**WORK ITEM:**
Your reply must hold the lines from the one containing "You are a computer-use agent." to the end of the entries, copied exactly, with pictures excluded.

——————

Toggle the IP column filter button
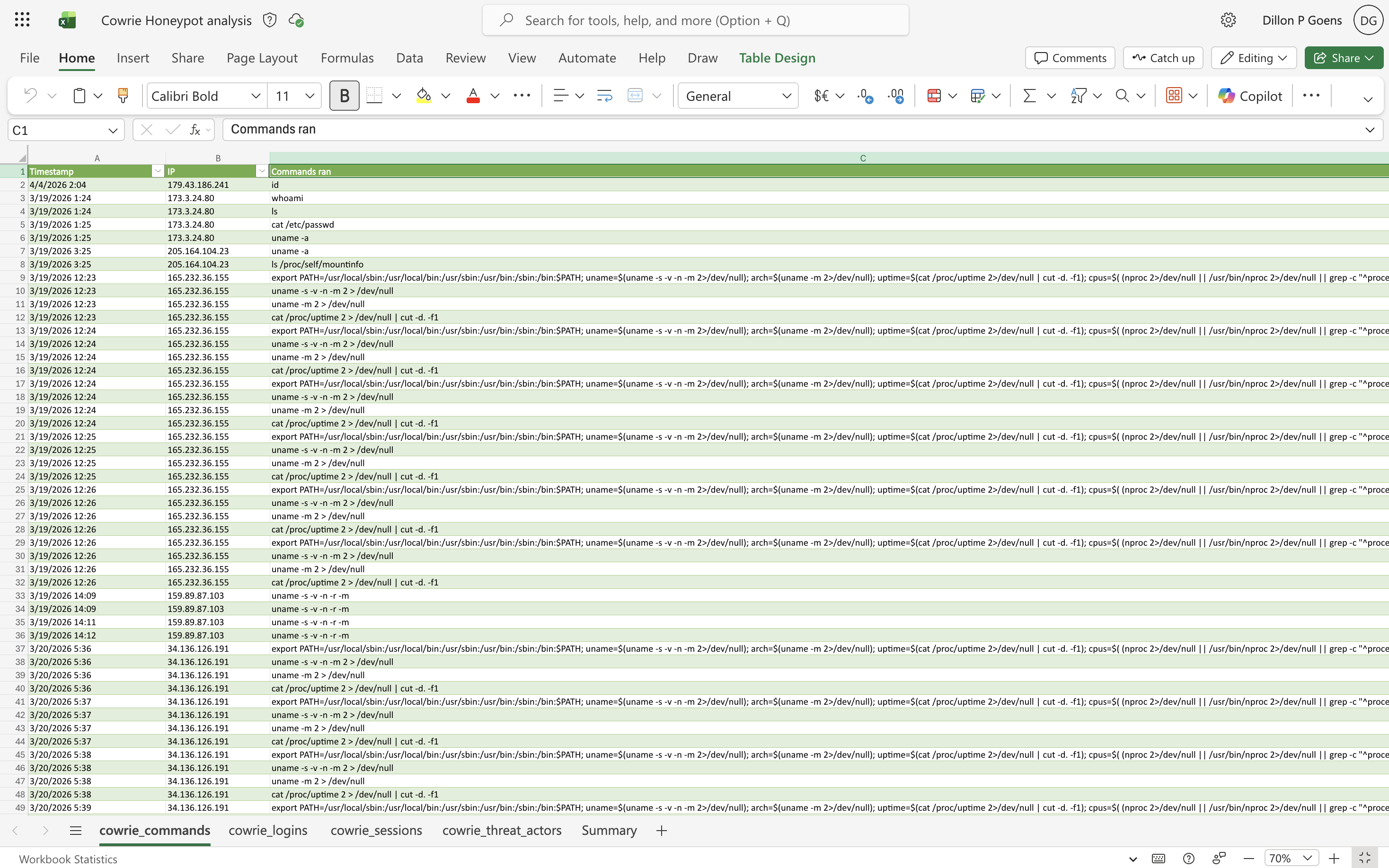 262,171
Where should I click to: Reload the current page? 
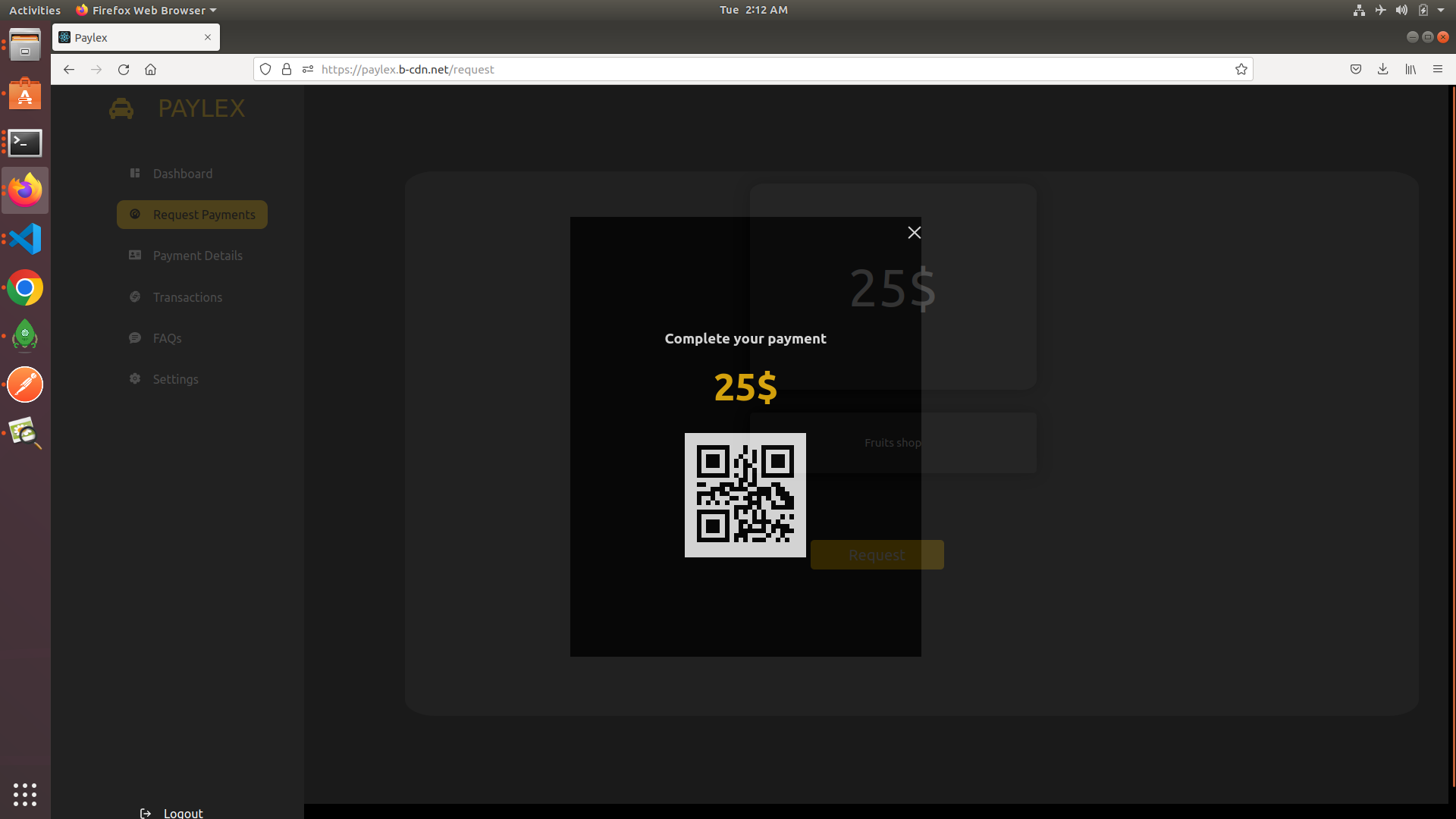pos(124,69)
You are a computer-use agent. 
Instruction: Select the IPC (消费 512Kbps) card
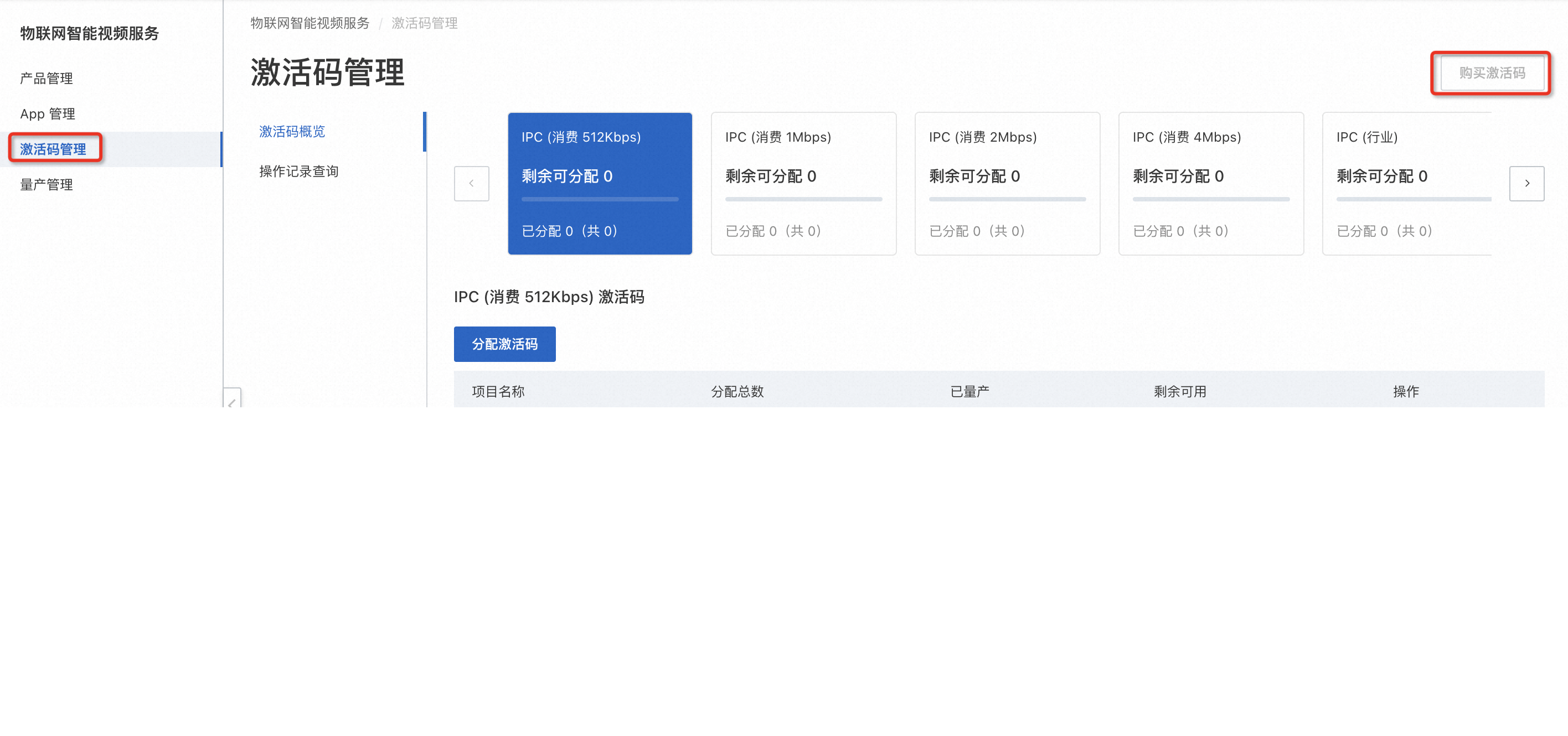click(x=600, y=183)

——————

**RESULT:**
You are a computer-use agent. 
Instruction: Select the IPC (消费 512Kbps) card
click(x=600, y=183)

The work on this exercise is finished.